Eduardo Mayora Alvarado

Hoy más que nunca, cuando lo primordial para el éxito o el fracaso de una sociedad es su capital humano e institucional, la idea de “independencia” adquiere, me parece, otro significados y relieves. Me refiero a que hace dos o tres siglos, por ejemplo, el peso específico de los recursos naturales y de quién los controlaba –si la metrópoli o los gobiernos locales—era relativamente mucho más importante. Empero, hoy en día un país tan inmensamente rico en recursos naturales, como lo es Venezuela, por ejemplo, puede enfrentar una crisis económica sin precedentes en su historia.

La idea de ser “independiente” no significa, tampoco, actuar el gobierno de un país como le plazca. Más que nunca en la historia de la humanidad, el derecho y las organizaciones internacionales establecen condiciones y límites a la actuación de los gobiernos nacionales. Y esto, a su vez, es lógica consecuencia de la interrelación económica que se ha dado en llamar “globalización”. Así, en esta economía global, tanto las super potencias como las economías chicas dependen unas de otras. Es más, las sanciones económicas, como medio de disuasión para los Estados que transgreden el orden internacional, sólo tienen importancia gracias al punto al cual esa interrelación existe.

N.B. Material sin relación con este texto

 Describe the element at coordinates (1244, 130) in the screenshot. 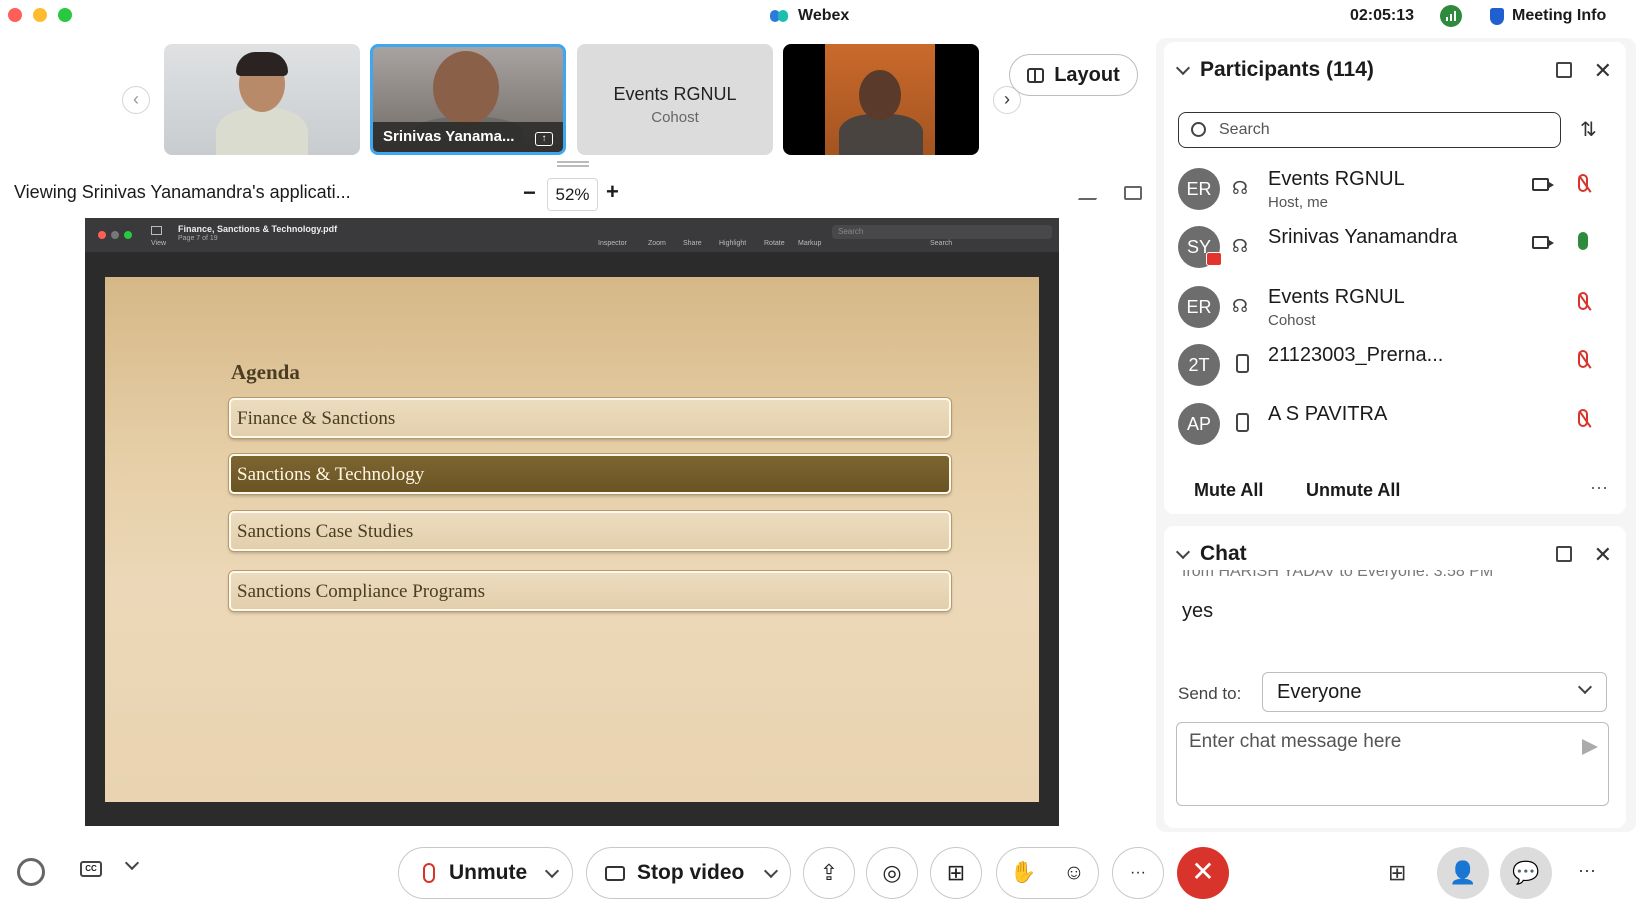

I see `search-placeholder: Search` at that location.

Creo, entonces, que la idea de ser “independiente” se relaciona, más bien, con ciertas expectativas que puedan o no formarse los ciudadanos de un país sobre cuáles son sus derechos, sus libertades y sus obligaciones. Y, como corolario de eso, a quién compete hacer valer esas expectativas. Un país goza de independencia, en este sentido, si las expectativas de sus ciudadanos sobre cuáles son sus derechos y libertades se derivan de unas normas que dictan sus representantes legítimos que, por otro lado, se hacen valer por sus propios órganos de gobierno y de justicia.

Ahora bien, ¿cualquier tipo de normas? Evidentemente, no. Las normas que han de dictar los representantes legítimos de los ciudadanos, deben ser un reflejo de los ideales de estos últimos. Deben ser un reflejo del tipo de sociedad políticamente organizada en la que anhelan vivir los ciudadanos del Estado. Si no, ¿de qué sirve ser independiente?

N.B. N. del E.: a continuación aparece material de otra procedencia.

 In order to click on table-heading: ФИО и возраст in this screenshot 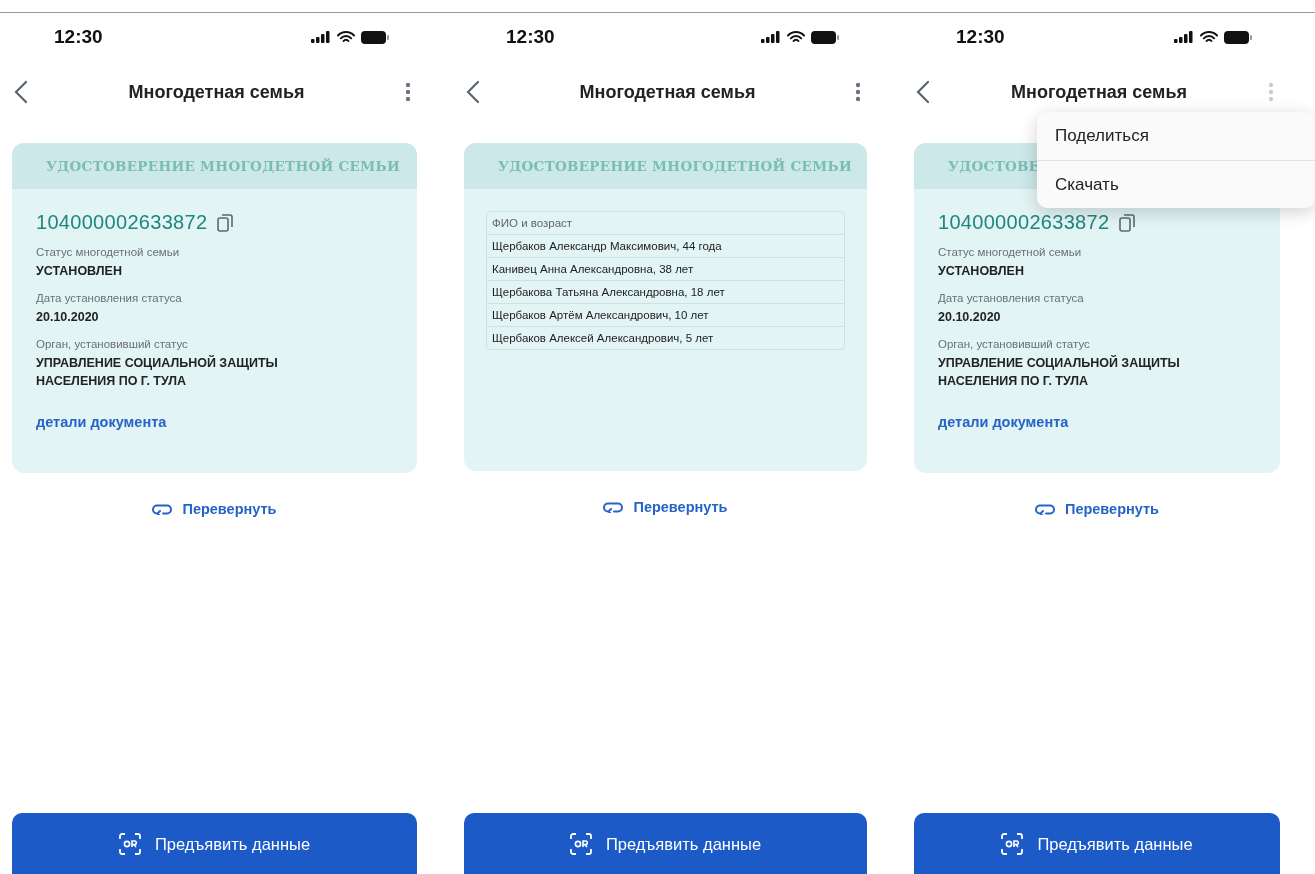, I will do `click(532, 224)`.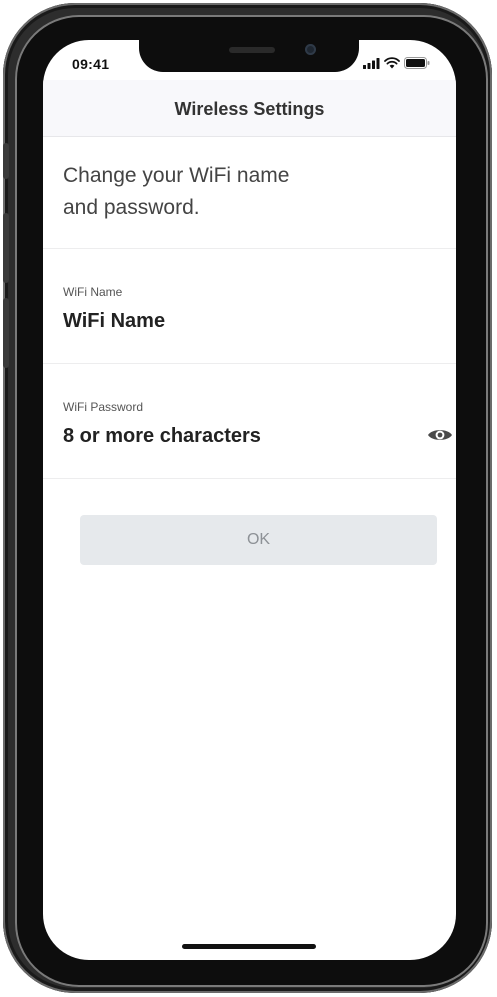 Image resolution: width=497 pixels, height=997 pixels. I want to click on notch, so click(249, 56).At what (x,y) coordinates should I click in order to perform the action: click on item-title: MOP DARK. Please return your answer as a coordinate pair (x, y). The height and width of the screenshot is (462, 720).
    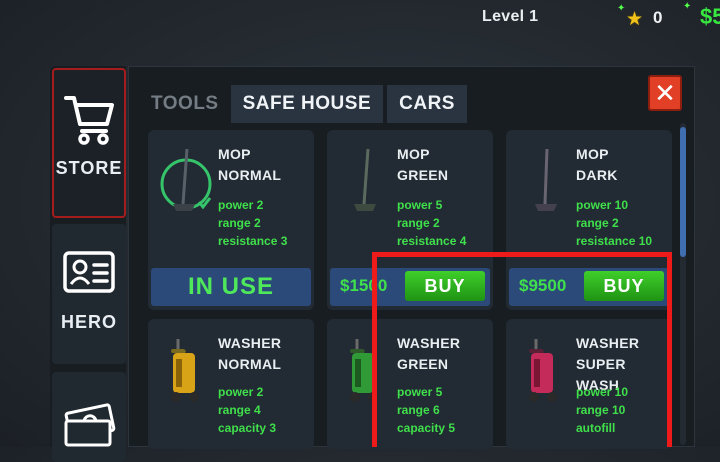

Por supuesto, no todos los ciudadanos tienen los mismos anhelos ni las mismas preferencias y, por consiguiente, para empezar, es indispensable encontrar los medios para que se logre el consenso más amplio posible, por lo menos, mayoritario, para plasmar a un primer nivel muy general los principales derechos y libertades. En nuestra historia de doscientos años hemos ensayado diversos procedimientos. El último fue el de una Asamblea Nacional Constituyente electa en 1984 con base en unas reglas que, realmente, no contaban con el respaldo explícito de la ciudadanía sino con un cierto consenso entre los partidos que competirían en el proceso constituyente y el gobierno de facto que asumió la responsabilidad de regresar a una institucionalidad legitimada por el voto mayoritario.

De su peso cae que conseguir la promulgación de unas reglas constitucionales que, verdaderamente, reflejen los anhelos y preferencias de una base amplia –por lo menos mayoritaria—de ciudadanos es sumamente difícil. De ahí que, mientras más detallista sea una constitución política, menos son las probabilidades de que se refleje en sus normas un amplio consenso.

En definitiva, en mi opinión, vivir en un país independiente realmente significa que la inmensa mayoría ciudadana encuentra en las reglas jurídicas del Estado una imagen razonable de sus anhelos, en cuanto a sus derechos y libertades fundamentales, y requiere que sus órganos de gobierno y de justicia confirmen las expectativas ciudadanas, haciendo valer las normas con firmeza y constancia.